‘Ilia ...’ Khouri began, when she saw what was happening.
‘Khouri,’ she said, her voice still a croak, but finally imbued with something resembling the old fire. ‘Khouri ... do this for me, and never once stop to question me or talk me out of it. Understood?’
‘Understood . . . I think.’
Volyova clicked her fingers at the nearest servitor. It scuttled towards her, dodging between the squawking medical monitors. ‘Captain ... have the servitor assist me to the spacecraft bay, will you? I will expect a suit and a shuttle to be waiting for me.’
Khouri steadied her, holding her in a sitting position. ‘Ilia, what are you planning?’
‘I’m going outside. I need to have a word - a serious word - with weapon seventeen.’
‘You’re in no state . . .’
Volyova cut her off with a chop of one frail hand. ‘Khouri, I may have a weak and feeble body, but give me weightlessness, a suit and possibly a weapon or two and you’ll find I can still do some damage. Understood?’
‘You haven’t given up, have you?’
The servitor helped her to the floor. ‘Given up, Khouri? It’s not in my dictionary.’
Khouri helped her as well, taking the Triumvir’s other arm.
On the edge of the combat swarm, though still within range of potentially damaging weapons, Antoinette disengaged the evasive pattern she had been running and throttled
Storm Bird
down to one gee. Through
Storm Bird’
s windows she could see the elongated shape of the Triumvir’s lighthugger, visible at a distance of two thousand kilometres as a tiny scratch of light. Most of the time it was dark enough that she did not see the ship at all, but two or three times a minute a major explosion - some detonating mine, warhead, drive-unit or weapons-trigger - threw light against the hull, momentarily picking it out the way a lighthouse might glance against a jagged pinnacle rising from the depths of a storm-racked ocean. But there was never any doubt about where the ship was. Sparks of flame were swarming around it, so bright that they smeared across her retina, etching dying pink arcs and helices against the stellar backdrop, the trails reminding her of the fiery sticks children had played with during fireworks shows in the old carousel. Pinpricks of light within the swarm signified smaller armaments detonating, and very occasionally Antoinette saw the hard red or green line of a laser precursor beam, caught in outgassing air or propellant from one or other of the ships. Absently, cursing her mind’s ability to focus on the most trivial of things at the wrong time, she realised that this was a detail that they always got wrong in the space opera holo-dramas, where laser beams were invisible, the sinister element of invisibility adding to the drama. But a real close-range space battle was a far messier affair, with gas clouds and chaff shards erupting all over the place, ready to reflect and disperse any beam weapon.

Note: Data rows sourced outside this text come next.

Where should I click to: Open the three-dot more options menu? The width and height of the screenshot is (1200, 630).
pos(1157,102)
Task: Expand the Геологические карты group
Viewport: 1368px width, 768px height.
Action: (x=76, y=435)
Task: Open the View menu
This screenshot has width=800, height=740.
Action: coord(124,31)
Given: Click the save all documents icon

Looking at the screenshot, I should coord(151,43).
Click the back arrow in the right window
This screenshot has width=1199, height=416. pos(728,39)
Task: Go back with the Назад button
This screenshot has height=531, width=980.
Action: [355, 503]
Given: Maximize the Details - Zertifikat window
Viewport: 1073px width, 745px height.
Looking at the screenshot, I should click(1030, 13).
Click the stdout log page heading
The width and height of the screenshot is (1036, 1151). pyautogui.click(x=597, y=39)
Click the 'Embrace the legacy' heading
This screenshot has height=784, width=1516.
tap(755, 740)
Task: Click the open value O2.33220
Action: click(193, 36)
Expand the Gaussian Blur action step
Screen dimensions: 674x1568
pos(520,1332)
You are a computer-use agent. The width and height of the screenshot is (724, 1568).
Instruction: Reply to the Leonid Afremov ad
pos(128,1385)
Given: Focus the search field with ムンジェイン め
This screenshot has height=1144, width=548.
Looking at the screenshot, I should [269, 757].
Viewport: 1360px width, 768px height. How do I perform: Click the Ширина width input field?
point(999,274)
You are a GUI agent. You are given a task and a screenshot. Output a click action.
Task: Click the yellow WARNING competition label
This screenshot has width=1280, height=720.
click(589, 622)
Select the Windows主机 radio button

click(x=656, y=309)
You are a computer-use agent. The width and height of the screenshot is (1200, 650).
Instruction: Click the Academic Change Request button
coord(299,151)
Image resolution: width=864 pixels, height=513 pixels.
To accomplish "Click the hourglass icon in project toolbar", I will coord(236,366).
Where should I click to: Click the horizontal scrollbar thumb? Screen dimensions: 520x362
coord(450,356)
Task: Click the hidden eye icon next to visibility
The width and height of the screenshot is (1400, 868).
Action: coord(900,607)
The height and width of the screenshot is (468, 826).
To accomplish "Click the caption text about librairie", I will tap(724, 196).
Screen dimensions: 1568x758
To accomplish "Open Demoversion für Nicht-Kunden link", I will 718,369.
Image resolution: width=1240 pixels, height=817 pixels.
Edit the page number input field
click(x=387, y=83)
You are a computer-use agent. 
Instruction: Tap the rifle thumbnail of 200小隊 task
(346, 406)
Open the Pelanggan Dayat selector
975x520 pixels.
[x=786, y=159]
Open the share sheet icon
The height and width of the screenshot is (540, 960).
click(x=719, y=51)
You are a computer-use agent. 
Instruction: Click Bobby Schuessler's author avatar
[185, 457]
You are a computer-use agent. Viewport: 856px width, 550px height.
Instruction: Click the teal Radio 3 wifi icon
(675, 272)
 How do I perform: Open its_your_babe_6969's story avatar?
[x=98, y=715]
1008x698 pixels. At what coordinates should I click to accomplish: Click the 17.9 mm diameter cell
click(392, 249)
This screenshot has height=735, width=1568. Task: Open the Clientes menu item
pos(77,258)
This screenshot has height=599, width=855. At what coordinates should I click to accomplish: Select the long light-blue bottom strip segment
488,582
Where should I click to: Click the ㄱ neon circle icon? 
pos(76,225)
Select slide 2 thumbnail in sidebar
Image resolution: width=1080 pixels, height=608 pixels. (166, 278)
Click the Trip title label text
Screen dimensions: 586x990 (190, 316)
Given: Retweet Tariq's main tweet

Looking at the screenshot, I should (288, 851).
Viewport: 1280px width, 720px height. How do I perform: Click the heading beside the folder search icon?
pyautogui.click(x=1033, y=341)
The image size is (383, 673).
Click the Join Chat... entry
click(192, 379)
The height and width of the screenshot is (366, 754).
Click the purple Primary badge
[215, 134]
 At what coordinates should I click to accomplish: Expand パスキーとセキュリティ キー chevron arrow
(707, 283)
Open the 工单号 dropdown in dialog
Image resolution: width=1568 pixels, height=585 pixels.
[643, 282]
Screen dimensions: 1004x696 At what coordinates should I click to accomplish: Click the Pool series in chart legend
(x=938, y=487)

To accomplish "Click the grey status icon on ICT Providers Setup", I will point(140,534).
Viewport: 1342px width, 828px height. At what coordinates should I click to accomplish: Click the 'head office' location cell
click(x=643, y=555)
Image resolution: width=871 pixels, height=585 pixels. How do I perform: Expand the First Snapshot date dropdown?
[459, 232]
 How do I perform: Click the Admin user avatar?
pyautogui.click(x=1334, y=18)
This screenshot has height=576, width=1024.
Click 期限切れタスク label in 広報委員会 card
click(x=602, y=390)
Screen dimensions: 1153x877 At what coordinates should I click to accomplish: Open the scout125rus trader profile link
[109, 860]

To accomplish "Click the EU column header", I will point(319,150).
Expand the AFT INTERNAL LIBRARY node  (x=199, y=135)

The swarm was tighter towards the middle, thinning out through dozens of kilometres. Though she was on the edge of it, she was aware of how tempting a target
Storm Bird
must present. The Triumvir’s defences were preoccupied with the closer attack elements, but Antoinette knew that she could not afford to count on that continuing.
Xavier’s voice came over the intercom. ‘Antoinette? Scorpio’s ready for departure. Says you can open the bay door any time you like.’
‘We’re not close enough,’ she said.
Scorpio’s voice cut over the intercom. She no longer had any difficulty distinguishing his voice from those of the other pigs. ‘Antoinette? This is close enough. We have the fuel to cross from here. There’s no need for you to risk
Storm Bird
by taking us any closer.’
‘But the closer I take you, the more fuel you’ll have in reserve. Isn’t that true?’
‘I can’t argue with that. Take us five hundred kilometres closer, then. And Antoinette? That really will be close enough.’
She magnified the battle view, tapping into the telemetry stream from the many cameras that now whipped around the Triumvir’s ship. The image data had been seamlessly merged and then processed to remove the motion, and while there were occasional snags and dropouts as the view was refreshed, the impression was as if she were hovering in space only two or three kilometres beyond the ship itself. The silence was one thing that the holo-dramas got right, she realised, but she had never realised how terribly, profoundly wrong that silence would be when accompanying an actual battle. It was an abject void into which her imagination projected endless screams. What did not help was the way that the Triumvir’s ship loomed out of darkness in random, fitful flashes of light, never lingering long enough for her to comprehend the form of the ship in its entirety. What she saw of the ship’s perverted architecture was nonetheless adequately disturbing.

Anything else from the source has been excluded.